Afróntalo. Si estás leyendo esto pensando que la PS2 es de antes de ayer y que Green Day sacó American Idiot hace unos años, te estás engañando a ti mismo. La PS2 es retro y American Idiot, vintage. No intentes remar contra la corriente de los tiempos, porque te engullirá, y utilizar monopatín, llevar la gorra hacia atrás y decir “bro” no te va a salvar del paso del tiempo ineludible. Y es posible que estés pensando “Oye, yo he entrado aquí para enterarme de lo de Metal Gear Solid 3, no a deprimirme”, pero es que está unido de manera intrínseca.
Somos viejos, Snake
Metal Gear Solid 3 apareció en 2004 para PS2. Para que te hagas una idea, ese año es a hoy lo que entonces era 1984. O sea, que suena ya a cascado, a viejo, a cosa vetusta del pasado. Y a Konami, si quiere seguir sacando rendimiento a la saga, no le queda otra que ir lanzando reboots y remakes a ver si alguno consigue reavivar el fanatismo también entre la generación Z.
Noriaki Okamura, productor de la saga, ha confesado lo que muchos jugadores viejunos ya intuíamos: “Una de las cosas que realmente nos inspiró a hacer el remake fue que nos dimos cuenta de que mucha de la nueva generación más joven de jugadores no está familiarizada ya con la serie Metal Gear“. Si te estás preguntando cómo es posible, ahí va un dato: The Phantom Pain ya tiene casi diez años y desde entonces no ha aparecido nada reseñable.
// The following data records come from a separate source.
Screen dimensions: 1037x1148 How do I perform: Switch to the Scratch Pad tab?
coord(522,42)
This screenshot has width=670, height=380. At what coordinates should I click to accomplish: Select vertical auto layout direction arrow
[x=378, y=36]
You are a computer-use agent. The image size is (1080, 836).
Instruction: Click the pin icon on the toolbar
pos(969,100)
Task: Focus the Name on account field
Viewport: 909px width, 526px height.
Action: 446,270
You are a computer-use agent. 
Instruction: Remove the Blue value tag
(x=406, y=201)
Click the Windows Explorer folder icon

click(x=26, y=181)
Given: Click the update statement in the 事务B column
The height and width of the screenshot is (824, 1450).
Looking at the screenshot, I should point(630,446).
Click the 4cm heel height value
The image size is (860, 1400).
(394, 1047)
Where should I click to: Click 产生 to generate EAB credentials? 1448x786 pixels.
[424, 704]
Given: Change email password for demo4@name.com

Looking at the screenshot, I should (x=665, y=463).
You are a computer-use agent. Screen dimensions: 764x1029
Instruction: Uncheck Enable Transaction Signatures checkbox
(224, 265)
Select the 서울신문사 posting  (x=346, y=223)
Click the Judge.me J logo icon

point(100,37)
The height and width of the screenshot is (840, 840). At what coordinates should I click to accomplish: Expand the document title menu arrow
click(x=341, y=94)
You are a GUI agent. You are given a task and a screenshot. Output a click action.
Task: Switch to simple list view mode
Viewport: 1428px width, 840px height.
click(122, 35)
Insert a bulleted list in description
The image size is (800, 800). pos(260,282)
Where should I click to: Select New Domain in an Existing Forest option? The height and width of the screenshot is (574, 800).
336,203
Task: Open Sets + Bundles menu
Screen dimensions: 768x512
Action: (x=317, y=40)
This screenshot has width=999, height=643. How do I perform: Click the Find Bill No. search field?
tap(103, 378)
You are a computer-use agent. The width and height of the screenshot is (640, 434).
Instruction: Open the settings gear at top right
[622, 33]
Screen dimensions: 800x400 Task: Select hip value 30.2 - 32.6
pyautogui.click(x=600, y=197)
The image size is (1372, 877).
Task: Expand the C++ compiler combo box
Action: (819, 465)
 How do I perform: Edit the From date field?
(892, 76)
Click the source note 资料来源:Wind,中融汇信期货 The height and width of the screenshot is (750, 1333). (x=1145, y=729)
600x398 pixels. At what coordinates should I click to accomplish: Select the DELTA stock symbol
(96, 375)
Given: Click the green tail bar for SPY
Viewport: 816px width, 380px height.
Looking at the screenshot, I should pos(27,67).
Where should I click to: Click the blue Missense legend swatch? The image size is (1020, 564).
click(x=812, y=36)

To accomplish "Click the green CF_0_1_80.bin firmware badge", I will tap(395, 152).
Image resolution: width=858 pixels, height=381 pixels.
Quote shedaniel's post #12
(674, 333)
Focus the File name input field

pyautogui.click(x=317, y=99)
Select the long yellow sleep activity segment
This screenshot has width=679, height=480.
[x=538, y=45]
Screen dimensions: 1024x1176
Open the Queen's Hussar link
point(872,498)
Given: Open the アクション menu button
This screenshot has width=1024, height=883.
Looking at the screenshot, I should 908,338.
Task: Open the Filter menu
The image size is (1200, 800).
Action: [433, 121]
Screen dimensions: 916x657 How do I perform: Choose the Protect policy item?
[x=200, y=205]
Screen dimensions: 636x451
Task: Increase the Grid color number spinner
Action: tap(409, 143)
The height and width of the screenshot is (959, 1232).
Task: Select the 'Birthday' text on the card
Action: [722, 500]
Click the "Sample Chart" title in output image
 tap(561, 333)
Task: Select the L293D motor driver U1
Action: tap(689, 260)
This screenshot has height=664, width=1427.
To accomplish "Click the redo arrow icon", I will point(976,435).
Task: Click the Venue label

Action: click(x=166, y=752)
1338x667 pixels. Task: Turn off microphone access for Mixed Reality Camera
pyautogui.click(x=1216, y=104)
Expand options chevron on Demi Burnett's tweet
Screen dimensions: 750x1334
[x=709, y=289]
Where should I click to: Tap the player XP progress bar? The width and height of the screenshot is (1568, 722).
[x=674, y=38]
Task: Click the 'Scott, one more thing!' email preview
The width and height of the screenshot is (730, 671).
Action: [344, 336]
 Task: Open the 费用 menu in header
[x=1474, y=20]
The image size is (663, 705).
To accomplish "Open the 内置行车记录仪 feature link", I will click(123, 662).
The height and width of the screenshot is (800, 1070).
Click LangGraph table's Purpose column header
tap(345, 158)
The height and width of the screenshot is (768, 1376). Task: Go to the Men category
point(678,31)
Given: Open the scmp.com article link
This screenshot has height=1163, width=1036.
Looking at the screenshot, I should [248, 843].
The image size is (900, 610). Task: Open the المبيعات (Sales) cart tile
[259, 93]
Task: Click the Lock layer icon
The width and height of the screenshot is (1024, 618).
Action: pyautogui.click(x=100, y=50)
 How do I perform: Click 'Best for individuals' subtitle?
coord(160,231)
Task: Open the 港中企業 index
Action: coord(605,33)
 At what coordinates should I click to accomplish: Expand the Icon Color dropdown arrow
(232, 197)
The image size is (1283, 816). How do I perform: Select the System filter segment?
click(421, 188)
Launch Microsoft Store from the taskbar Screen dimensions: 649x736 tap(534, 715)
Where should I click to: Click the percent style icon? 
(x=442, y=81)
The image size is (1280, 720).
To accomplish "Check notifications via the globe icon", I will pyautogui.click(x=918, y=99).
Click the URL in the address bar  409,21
Con Hideo Kojima marchándose con viento fresco a hacer sus propios productos, Konami no sabe muy bien lo que hacer con la franquicia sin traicionarla, así que ha decidido que quizá con este Metal Gear Solid Delta: Snake Eater (que, por otro lado, tiene una pinta bárbara) las ventas y el interés vuelvan de golpe. ¿Es el renacimiento… o la muerte de Solid Snake? En 2025 lo veremos.